> Stated goal:
Copy out the listing below verbatim, from the line containing "The width and height of the screenshot is (834, 521)." down through the line containing "click(x=239, y=181)", including both of those lines and nothing else.

> Dataset excerpts:
---------------

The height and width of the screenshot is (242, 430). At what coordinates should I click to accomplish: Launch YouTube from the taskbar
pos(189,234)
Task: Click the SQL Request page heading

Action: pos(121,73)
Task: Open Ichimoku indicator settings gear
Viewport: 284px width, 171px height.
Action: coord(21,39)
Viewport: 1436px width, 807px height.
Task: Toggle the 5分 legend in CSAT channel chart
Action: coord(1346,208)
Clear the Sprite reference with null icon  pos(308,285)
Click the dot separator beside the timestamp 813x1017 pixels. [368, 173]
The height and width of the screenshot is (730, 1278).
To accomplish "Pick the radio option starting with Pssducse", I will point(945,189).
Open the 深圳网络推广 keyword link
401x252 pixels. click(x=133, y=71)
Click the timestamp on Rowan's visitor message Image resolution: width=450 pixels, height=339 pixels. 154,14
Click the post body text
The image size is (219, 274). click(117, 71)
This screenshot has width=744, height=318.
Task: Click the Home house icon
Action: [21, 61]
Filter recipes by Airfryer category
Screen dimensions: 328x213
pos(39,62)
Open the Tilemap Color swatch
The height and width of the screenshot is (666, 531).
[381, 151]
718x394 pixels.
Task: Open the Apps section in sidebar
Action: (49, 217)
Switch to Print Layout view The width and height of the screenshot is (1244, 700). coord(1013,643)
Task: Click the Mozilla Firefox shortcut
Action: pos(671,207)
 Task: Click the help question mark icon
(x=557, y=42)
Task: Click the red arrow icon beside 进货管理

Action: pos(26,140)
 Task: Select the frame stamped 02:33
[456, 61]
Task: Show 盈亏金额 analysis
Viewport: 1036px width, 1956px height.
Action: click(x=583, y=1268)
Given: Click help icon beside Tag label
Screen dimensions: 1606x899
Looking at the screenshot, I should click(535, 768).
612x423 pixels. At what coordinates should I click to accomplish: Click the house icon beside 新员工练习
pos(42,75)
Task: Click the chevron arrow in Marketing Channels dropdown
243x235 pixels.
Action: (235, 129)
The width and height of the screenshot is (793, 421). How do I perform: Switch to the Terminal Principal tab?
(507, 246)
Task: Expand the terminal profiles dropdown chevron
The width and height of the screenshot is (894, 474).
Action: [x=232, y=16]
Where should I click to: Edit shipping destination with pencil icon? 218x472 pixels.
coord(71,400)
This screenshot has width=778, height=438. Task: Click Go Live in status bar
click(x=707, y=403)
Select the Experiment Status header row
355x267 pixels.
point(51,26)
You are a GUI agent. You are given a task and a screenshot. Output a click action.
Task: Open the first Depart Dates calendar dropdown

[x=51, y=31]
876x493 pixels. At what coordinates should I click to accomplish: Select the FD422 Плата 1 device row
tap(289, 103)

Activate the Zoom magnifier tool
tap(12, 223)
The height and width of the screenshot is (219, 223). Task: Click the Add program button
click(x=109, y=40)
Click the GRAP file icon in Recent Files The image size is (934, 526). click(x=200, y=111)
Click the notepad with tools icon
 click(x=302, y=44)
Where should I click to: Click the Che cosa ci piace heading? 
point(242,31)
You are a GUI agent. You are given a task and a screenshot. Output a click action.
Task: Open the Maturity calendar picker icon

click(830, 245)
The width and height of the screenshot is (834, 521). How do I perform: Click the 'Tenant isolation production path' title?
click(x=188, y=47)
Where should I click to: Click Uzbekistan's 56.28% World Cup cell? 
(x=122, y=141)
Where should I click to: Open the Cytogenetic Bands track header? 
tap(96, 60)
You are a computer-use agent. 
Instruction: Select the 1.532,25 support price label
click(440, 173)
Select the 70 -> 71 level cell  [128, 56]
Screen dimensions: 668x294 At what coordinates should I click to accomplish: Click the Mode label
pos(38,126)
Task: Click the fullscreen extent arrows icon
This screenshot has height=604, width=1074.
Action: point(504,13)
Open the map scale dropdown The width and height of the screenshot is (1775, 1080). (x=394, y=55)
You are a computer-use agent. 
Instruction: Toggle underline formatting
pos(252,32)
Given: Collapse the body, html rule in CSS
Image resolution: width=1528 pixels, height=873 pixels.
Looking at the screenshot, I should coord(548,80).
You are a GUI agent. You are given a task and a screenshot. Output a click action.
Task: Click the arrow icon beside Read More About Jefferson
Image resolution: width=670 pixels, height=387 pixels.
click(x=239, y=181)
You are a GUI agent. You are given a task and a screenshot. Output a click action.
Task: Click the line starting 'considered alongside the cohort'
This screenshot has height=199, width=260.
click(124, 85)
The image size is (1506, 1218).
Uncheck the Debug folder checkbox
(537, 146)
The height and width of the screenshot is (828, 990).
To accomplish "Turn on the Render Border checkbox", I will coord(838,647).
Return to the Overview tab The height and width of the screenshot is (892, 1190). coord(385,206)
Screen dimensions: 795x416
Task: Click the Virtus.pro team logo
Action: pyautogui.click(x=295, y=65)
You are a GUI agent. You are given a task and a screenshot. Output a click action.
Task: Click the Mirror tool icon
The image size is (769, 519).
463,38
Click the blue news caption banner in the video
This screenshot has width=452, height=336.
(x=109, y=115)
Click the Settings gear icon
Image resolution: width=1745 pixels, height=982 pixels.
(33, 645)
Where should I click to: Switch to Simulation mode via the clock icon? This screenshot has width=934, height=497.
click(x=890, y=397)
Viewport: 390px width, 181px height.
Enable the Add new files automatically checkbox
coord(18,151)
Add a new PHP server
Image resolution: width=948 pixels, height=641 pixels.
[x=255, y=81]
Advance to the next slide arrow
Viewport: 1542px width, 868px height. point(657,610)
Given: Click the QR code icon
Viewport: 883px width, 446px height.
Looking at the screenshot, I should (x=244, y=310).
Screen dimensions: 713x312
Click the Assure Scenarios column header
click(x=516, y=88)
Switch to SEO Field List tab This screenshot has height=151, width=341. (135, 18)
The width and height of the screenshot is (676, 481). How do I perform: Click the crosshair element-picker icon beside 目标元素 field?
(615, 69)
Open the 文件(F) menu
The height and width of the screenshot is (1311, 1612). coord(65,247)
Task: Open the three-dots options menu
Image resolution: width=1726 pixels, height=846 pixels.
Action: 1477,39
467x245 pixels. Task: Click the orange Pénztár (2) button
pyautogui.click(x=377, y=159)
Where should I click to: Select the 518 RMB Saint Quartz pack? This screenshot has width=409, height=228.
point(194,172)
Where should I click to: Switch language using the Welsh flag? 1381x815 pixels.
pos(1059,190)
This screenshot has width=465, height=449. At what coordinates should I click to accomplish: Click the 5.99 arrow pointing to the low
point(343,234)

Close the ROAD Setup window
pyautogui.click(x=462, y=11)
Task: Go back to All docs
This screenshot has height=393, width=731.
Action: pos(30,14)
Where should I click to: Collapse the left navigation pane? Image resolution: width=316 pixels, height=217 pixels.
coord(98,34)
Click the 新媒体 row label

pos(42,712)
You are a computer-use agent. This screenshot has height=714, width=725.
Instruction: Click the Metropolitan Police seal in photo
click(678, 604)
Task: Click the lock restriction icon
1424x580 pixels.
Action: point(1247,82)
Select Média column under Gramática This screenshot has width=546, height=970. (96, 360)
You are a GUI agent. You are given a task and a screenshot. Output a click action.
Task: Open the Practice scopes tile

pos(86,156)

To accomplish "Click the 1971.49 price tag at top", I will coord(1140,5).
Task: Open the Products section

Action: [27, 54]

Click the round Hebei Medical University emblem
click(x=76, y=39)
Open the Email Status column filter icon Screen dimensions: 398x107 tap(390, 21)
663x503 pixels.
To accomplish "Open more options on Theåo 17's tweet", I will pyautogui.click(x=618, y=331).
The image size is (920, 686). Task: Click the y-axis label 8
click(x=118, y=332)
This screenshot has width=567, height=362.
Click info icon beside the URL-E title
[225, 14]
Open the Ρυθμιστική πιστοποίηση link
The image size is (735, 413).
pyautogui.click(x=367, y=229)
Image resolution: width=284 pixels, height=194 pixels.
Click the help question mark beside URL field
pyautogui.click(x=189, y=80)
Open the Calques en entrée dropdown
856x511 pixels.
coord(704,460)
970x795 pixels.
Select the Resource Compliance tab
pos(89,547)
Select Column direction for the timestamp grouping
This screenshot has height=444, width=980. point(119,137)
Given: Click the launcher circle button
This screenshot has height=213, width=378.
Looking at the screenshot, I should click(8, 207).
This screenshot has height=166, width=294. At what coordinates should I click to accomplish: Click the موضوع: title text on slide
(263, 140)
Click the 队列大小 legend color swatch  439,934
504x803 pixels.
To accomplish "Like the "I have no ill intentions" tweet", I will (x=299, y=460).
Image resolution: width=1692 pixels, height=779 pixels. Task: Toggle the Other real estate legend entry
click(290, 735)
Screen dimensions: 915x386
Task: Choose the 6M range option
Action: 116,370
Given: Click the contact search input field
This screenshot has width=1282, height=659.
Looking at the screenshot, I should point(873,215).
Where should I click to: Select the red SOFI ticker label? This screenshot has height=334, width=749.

---------------

> Expected answer:
The width and height of the screenshot is (834, 521). How do I perform: Click the 'Tenant isolation production path' title?
click(x=188, y=47)
Where should I click to: Click Uzbekistan's 56.28% World Cup cell? 
(x=122, y=141)
Where should I click to: Open the Cytogenetic Bands track header? 
tap(96, 60)
You are a computer-use agent. 
Instruction: Select the 1.532,25 support price label
click(440, 173)
Select the 70 -> 71 level cell  [128, 56]
Screen dimensions: 668x294 At what coordinates should I click to accomplish: Click the Mode label
pos(38,126)
Task: Click the fullscreen extent arrows icon
This screenshot has height=604, width=1074.
Action: point(504,13)
Open the map scale dropdown The width and height of the screenshot is (1775, 1080). (x=394, y=55)
You are a computer-use agent. 
Instruction: Toggle underline formatting
pos(252,32)
Given: Collapse the body, html rule in CSS
Image resolution: width=1528 pixels, height=873 pixels.
Looking at the screenshot, I should coord(548,80).
You are a GUI agent. You are given a task and a screenshot. Output a click action.
Task: Click the arrow icon beside Read More About Jefferson
Image resolution: width=670 pixels, height=387 pixels.
click(x=239, y=181)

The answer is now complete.